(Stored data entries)

[Start of section]

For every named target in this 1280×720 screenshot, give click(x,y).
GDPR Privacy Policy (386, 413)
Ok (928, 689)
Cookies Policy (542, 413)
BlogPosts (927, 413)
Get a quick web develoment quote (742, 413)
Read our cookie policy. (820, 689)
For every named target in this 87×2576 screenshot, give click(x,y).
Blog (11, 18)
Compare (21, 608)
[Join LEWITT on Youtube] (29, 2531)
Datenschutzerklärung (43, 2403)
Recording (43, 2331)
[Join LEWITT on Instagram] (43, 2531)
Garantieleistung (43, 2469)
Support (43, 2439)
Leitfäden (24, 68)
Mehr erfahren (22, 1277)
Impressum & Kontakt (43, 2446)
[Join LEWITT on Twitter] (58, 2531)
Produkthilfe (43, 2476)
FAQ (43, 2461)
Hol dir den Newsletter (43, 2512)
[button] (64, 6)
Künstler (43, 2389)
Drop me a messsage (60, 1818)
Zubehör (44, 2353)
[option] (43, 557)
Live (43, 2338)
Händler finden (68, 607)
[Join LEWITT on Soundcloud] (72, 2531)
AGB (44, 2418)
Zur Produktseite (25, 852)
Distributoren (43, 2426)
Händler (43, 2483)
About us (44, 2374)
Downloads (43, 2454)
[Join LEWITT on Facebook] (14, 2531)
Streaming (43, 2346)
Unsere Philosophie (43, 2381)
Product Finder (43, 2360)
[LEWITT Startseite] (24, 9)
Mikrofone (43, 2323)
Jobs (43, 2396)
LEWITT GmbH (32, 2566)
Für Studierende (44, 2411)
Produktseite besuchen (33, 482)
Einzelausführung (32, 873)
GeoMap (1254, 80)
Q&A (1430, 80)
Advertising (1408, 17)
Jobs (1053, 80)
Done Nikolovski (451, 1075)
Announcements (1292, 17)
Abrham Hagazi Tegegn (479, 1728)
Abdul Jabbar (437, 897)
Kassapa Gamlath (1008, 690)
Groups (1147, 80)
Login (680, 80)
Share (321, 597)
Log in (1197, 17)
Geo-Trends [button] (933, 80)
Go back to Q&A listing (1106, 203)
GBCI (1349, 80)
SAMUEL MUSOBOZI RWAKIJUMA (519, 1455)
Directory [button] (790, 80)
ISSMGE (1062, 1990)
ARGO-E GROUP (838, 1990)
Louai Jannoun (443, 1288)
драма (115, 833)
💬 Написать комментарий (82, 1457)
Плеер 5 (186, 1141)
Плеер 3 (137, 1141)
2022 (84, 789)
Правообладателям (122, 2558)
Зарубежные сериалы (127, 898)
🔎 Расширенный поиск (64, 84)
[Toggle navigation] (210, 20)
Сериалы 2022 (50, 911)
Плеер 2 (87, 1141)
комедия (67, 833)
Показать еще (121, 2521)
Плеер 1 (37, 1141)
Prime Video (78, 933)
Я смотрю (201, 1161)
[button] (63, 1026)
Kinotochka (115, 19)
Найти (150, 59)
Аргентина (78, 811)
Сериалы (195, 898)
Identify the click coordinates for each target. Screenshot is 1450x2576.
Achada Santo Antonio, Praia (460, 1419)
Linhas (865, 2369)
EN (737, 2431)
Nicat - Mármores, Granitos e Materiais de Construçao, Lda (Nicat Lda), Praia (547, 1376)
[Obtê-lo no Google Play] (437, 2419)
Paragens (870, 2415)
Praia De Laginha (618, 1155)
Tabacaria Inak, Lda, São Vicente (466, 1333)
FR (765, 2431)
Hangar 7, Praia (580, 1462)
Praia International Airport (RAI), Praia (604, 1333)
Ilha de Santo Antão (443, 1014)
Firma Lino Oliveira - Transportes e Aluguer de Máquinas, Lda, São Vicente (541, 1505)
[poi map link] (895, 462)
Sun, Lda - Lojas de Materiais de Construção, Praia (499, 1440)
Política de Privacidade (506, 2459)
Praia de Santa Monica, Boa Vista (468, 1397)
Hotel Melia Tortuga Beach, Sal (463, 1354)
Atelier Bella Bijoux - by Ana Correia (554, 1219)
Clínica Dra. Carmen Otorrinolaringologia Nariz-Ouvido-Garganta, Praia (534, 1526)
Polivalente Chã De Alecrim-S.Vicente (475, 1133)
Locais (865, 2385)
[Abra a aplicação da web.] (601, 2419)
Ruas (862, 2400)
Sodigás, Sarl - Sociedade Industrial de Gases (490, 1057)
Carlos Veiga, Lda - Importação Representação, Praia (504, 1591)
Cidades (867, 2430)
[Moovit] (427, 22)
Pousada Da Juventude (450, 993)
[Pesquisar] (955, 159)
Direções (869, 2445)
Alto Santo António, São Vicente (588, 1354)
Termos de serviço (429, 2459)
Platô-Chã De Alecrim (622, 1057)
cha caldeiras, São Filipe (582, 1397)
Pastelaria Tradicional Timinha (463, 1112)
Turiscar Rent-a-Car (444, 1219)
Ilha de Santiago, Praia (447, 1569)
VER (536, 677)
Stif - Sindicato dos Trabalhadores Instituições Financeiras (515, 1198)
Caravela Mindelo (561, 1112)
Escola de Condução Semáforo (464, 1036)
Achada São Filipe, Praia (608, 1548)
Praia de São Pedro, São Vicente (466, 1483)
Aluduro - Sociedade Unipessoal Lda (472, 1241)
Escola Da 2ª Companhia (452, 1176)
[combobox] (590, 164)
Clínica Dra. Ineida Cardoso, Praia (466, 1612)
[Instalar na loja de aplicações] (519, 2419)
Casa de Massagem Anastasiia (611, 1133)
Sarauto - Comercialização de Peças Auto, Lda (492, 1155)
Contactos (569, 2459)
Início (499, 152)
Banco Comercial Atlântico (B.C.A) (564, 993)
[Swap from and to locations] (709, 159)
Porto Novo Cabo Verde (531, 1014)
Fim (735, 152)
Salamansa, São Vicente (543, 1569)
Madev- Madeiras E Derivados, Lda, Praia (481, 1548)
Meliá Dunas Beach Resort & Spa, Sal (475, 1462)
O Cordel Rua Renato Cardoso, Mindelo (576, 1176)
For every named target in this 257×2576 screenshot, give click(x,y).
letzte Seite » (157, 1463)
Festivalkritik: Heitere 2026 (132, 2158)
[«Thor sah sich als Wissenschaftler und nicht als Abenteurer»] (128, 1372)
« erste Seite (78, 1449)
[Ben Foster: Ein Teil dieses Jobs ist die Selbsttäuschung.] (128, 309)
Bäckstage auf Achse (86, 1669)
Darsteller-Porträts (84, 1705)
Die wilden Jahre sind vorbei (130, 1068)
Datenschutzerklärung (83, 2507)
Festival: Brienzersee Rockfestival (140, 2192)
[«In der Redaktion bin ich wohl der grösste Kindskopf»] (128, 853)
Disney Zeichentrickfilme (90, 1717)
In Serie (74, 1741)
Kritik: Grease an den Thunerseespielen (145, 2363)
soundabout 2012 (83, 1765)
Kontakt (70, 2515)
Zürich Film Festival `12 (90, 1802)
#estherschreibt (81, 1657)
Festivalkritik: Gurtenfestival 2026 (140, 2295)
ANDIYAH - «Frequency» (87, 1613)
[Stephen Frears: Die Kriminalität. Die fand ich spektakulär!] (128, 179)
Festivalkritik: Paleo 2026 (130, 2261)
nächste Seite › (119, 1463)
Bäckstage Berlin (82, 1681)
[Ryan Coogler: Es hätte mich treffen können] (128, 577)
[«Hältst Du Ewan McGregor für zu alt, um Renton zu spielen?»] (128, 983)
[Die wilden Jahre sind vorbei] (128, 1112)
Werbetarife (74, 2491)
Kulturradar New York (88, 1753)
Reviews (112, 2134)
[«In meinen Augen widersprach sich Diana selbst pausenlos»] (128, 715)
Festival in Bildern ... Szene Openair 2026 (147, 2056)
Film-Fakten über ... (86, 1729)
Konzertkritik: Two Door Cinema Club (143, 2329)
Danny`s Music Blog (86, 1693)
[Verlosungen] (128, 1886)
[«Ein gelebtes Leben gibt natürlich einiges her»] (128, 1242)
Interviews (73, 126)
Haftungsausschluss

[End of section]

Problem to work on: Copy out each line of the entries where the word "Alecrim" is found.

Response:
Polivalente Chã De Alecrim-S.Vicente (475, 1133)
Platô-Chã De Alecrim (622, 1057)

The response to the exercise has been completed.